According to the Romanian Dictionary, the experimental stress analysis with strain gauges represents the total testing methods used for determining the stress in the finite parts subject to efforts by measuring the strains in several points on the surface of the component.
Experimental stress analysis with strain gauges is the method used for measuring deformations and the extension of a body subject to stress by using transducers which transform mechanical deformations into variations of an electrical variable, a principle discovered by Kelvin in 1850. The Wheatstone Bridge used in experimental stress analysis was already been discovered by Samuel Hunter Christie since 1833, but it was improved and made known by Charles Wheatstone in 1843. As method, the experimental stress analysis is part of the methods generated by the general electrical measuring methods of non-electrical variables. With the help of the principles used in the Theory of elasticity, specific measured deformations are transformed into stresses (1). The foundations of experimental stress analysis with strain gauges were posed after 1930 in parallel with the development of electronic amplifiers; with their emergence, the first measurement devices have been manufactured by E. Simmons and A. Ruge which are considered the modern inventors of experimental stress analysis with strain gauges.
The advantages presented by the electrical experimental stress analysis with strain gauges as testing method are:
• the method is non-destructive (consequently, the form and dimensions of the component or the structure of material are not affected);
• it permits carrying out measurements in conditions of real operation (both statically and dynamically);
• by using the measurement device, it ensures a higher sensitivity and precision than mechanical, acoustic, optical methods etc.;
• since the device used while measuring is electronic, it does not present inertia which permits the measurement and recording of phenomena whose variation is rapid.

• _TASK SET_:
1. Translate this sentence from the strain gauge passage into Spanish: "As method, the experimental stress analysis is part of the methods generated by the general electrical measuring methods of non-electrical variables."
2. Write the next part of the strain gauge passage, picking up after its final sentence.

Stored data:
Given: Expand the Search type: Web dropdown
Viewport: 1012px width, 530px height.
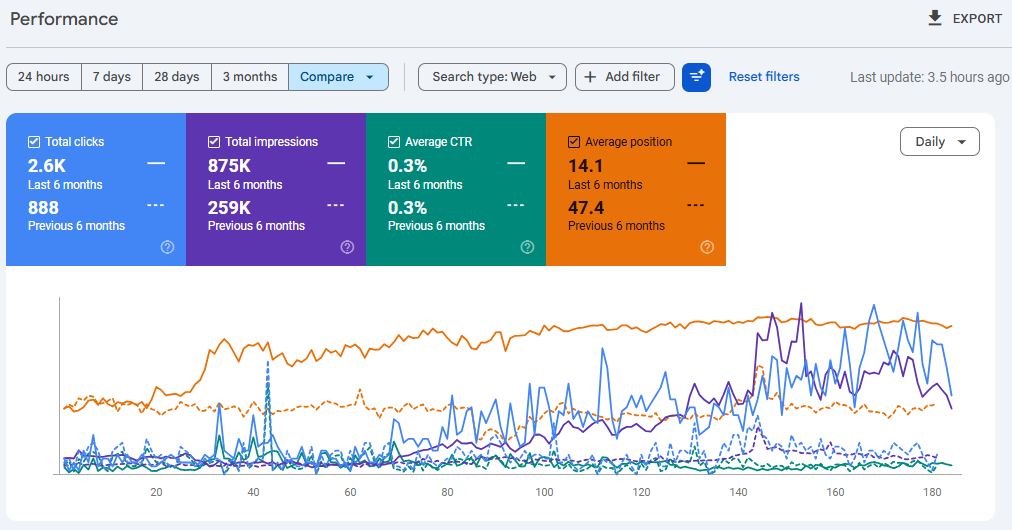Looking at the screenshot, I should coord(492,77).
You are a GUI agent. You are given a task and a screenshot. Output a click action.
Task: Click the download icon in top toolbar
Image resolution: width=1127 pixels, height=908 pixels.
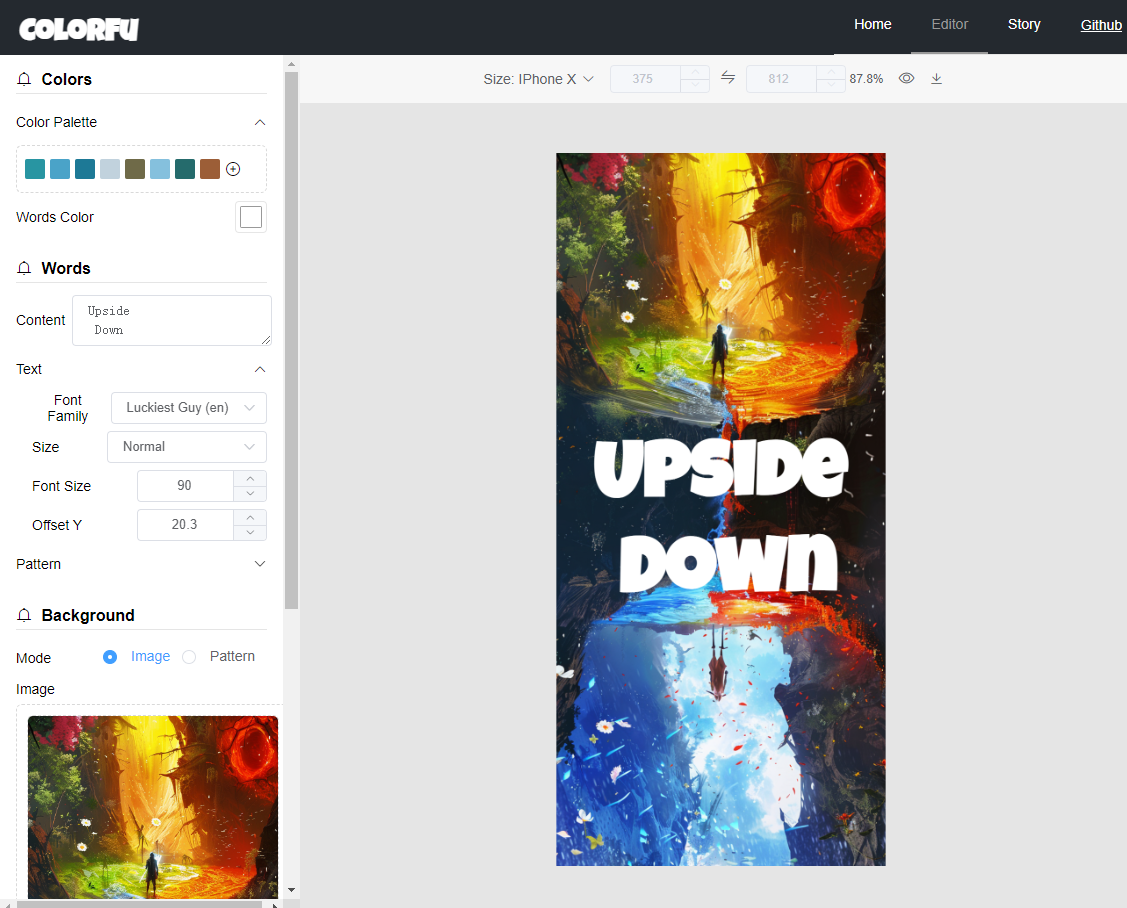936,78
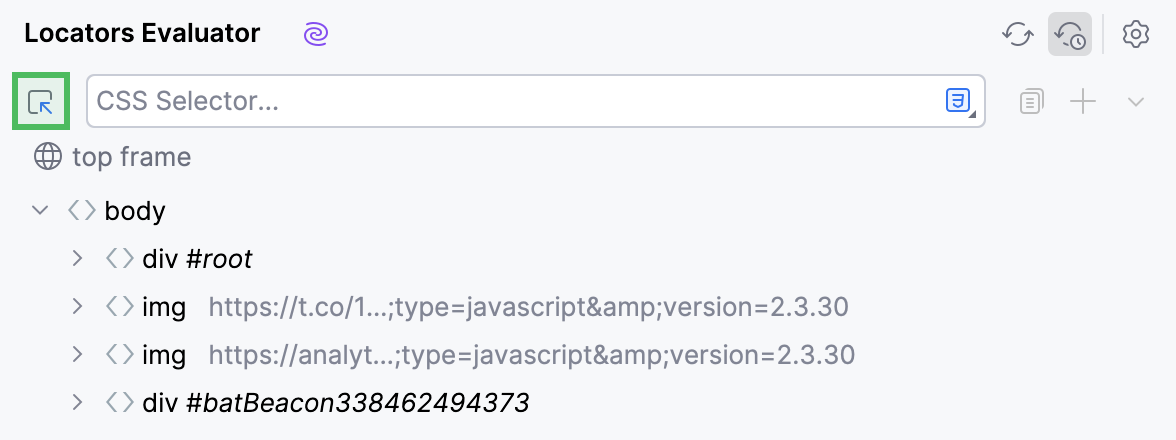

• _ANSWERS_:
1. Como método, el análisis experimental de tensiones forma parte de los métodos generados por los métodos generales de medición eléctrica de variables no eléctricas.

2.
The transducers used in experimental stress analysis can be classified according to the electrical variable in which the mechanical variable is rendered (resistive, capacitive, inductive transducers) or according to the mechanical variable measured (motion transducers, strains, speed, acceleration transducers etc.).
The experimental analysis of specific stress/strain of railway structures through the method of electrical resistive experimental stress analysis uses electrical resistive transducers (TER). Using this type of transducers is also imposed by reference documents used in the tests carried out on railway vehicles, structures or different components. Resistive strain gauges installed on railway structures are usually mounted quarter-bridge; full-bridge transducers are used at load cells (for example, for measuring the loads of the vehicles or vehicle axle loads). For monoaxial stress body state single measuring directions transducers are used – strain gauges and for plane stress are used rosettes for measuring strains.
In Romania, the experimental stress analysis with strain gauges as testing method is used for the railway vehicles manufactured in the 1960s (2). The first experimental stress analysis laboratory was established in the current Romanian Railway Authority – AFER. The tests conducted in AFER’s laboratories (certified by RENAR – Romanian Accreditation Association – National Accreditation Body) can be static – conducted on AFER’s bench test and dynamic – performed at Făurei Railway Testing Centre (collision tests and traffic tests).
There are several systems used for fastening rail tracks on sleepers.
Figure 1 shows the main rail fastening system.
The quality of a railway line is determined according to the geometric, weight and speed characteristics of the rolling stock running on that line. When vehicles pass, the railway track is statically and dynamically stressed and the track imperfections affect the vehicle’s traffic quality, stability and even safety (3).
Until 1990, the Romanian railway network used an indirect means for fixing rail tracks to sleepers – the K fastening system. Over the years, this means proved insufficient which led to the use of other elastic fastening systems based on the experience of other railway managers. The most important advantage of this fastening system is the fact that it requires much lower costs than any other type.
On the pan-European Corridor IV, the Romanian section now under rehabilitation uses compressed concrete sleepers with a PANDROL FASTCLIP or VOSSLOH W14 fastening systems, homologated and certified in the past years and designed for speeds of 200 km/h and a axle load of 25 t (4).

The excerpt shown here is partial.